Regular Expression Supported Functions

FunctionDescription
RLIKEChecks whether a string matches the specified regular expression pattern.
REGEXP_EXTRACTUses the specified regular expression (regexp) to extract matching text from the input string (str).
REGEXP_EXTRACT_ALLExtracts all substrings from a string that match a regular expression.
REGEXP_REPLACEFinds all substrings in the string str that match the regular expression regexp and replaces them with the specified string rep.

Usage Notes

The regular expression engine used by Lakehouse is re2.

  • POSIX character classes: Character classes such as [[:alnum:]] are supported.
  • Backslash sequences: Includes \d (digits), \D (non-digits), \s (whitespace), \S (non-whitespace), \w (word characters), \W (non-word characters), \b (word boundary), and \B (non-word boundary).
  • POSIX wildcards: Such as . (matches any single character) and * (matches zero or more occurrences of the preceding element).
  • Unicode support: All regular expression functions support Unicode characters.

Escape Character Handling

When using string constants in SQL statements, if they contain backslash sequences or metacharacters (such as \d, \s, *, ?), these escape characters are automatically escaped. For example, the output of SELECT '\\' AS col; will be \. For values actually stored in a table as \\, no escaping occurs — only string constants undergo this escaping.

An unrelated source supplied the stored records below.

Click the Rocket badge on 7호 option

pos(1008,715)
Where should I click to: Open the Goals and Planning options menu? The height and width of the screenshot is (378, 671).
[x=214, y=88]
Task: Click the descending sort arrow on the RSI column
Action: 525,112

Therefore, when writing regular expressions that need to match these special sequences, additional escape characters are required. For example:

-- In string constants, backslash sequences are automatically escaped
SELECT '\\\\' as col1, '\\' as col2;
+------+------+
| col1 | col2 |
+------+------+
| \\   | \    |
+------+------+
-- If \\ is stored in a table, automatic escaping does not occur
CREATE TABLE test_regex(col STRING);
INSERT INTO test_regex VALUES('\\');
SELECT * FROM test_regex;
+-----+
| col |
+-----+
| \\  |
+-----+

When matching with regular expressions, strings containing backslash sequences or metacharacters must be escaped:

SELECT col, RLIKE(col, '\\\\') FROM test_regex;
+-----+---------------------+
| col | RLIKE(col, '\\\\') |
+-----+---------------------+
| \\  | TRUE                |
+-----+---------------------+

Using the String Prefix r

To avoid manually handling escape characters when it is uncertain whether escaping is needed, Lakehouse supports adding an r prefix before a string, indicating that escape characters in the string are not escaped and can be directly used in regular expressions. This allows users to write regular expressions normally without worrying about the SQL engine's escaping behavior. For example:

-- Use the r prefix to match data in a table
SELECT col, RLIKE(col, r'\\') FROM test_regex;
+-----+---------------------+
| col | RLIKE(col, '\\\\') |
+-----+---------------------+
| \\  | TRUE                |
+-----+---------------------+
-- Use the r prefix to match a string constant
SELECT RLIKE(r'%SystemDrive%\Users\John', r'%SystemDrive%\\Users.*') as res;
+------+
| res  |
+------+
| TRUE |
+------+
-- Regular expression matching without the r prefix
SELECT r'%SystemDrive%\Users\John' rlike '%SystemDrive\\\\\Users.*';
+------+
| res  |
+------+
| true |
+------+

By using the r prefix, Lakehouse simplifies the use of regular expressions, making text matching and data processing more intuitive and efficient.